■ **Data for review**:
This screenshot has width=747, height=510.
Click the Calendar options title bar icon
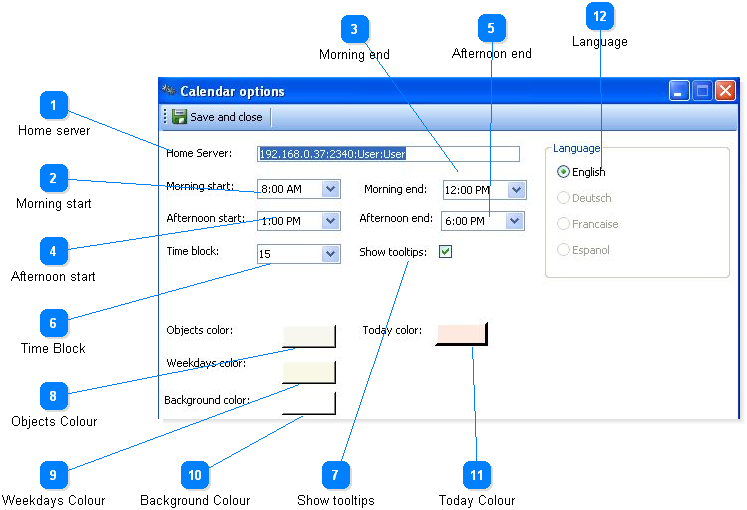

...

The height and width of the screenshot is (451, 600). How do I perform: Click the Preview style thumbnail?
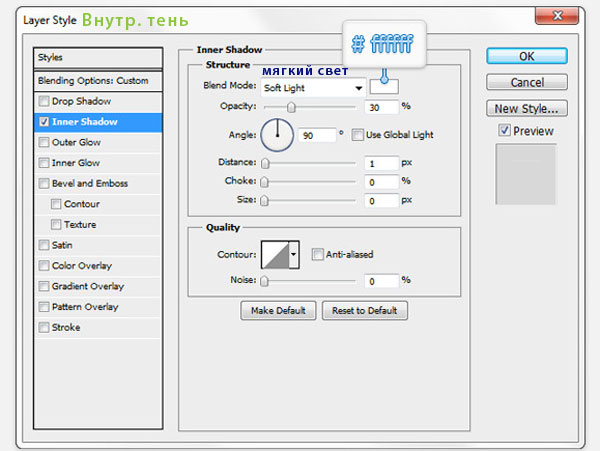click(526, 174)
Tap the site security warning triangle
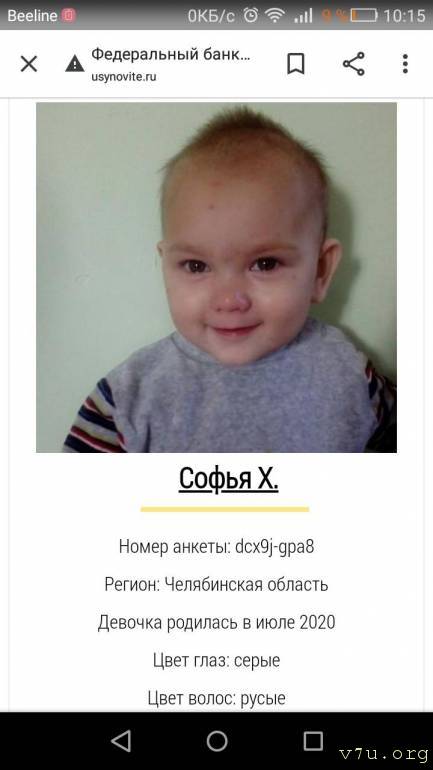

...

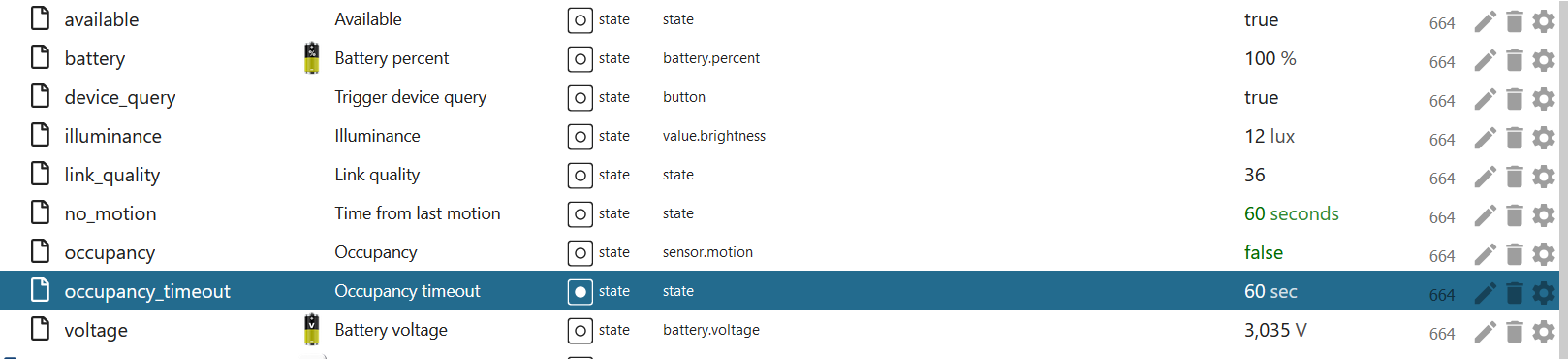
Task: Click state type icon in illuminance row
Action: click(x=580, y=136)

■ **Directions**: Copy the lines of the data above exactly as written, beginning with the line containing "This screenshot has width=747, height=510." and ending with the line containing "Click the Calendar options title bar icon", and leave out all other lines.

■ **Output**:
This screenshot has width=747, height=510.
Click the Calendar options title bar icon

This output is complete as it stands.